Nach Aussagen eines Gerichtssprechers Anfang vergangenen Jahres hätten die beiden Verfahren schon Mitte 2011 beendet sein sollen. Das Gericht hat zwischenzeitlich einen Gutachter bestellt, der die Pläne noch einmal in Bezug auf die beiden Klagen untersuchen soll. 15000 Autos befahren täglich die L 156.
Mit zwei zusätzlichen Sielen im Deich hätten die Planer die Abflussmöglichkeiten bei Hochwasser verbessert, sagte Gerken, und seien damit dem Anliegen eines Klägers entgegengekommen.
Die Kosten der Baumaßnahme werden auf 1,3 Millionen Euro geschätzt.
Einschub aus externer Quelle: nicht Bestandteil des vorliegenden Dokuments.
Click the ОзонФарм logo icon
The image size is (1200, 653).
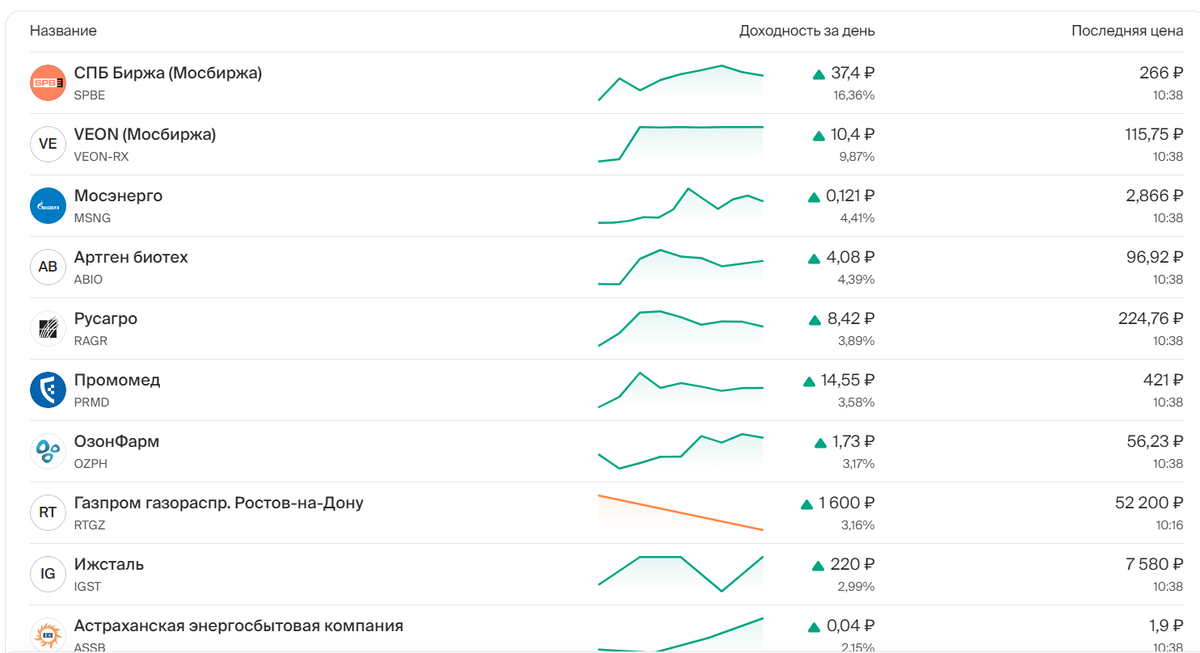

Die Hälfte der Summe kommt aus dem EU-Haushalt. Aber nur dann, wenn das Projekt bis Ende 2013 abgeschlossen ist. Sollte das Verwaltungsgericht nicht rechtzeitig zu einem Beschluss kommen, müsse über eine einstweilige Anordnung des Baubeginns durch den Landkreis nachgedacht werden, sagte Wilhelm Hogrefe (CDU), damit die Fördergelder nicht verlorengingen. Der Landtagsabgeordnete ergänzte, dass die Fahrbahn ohnehin reparaturbedürftig sei.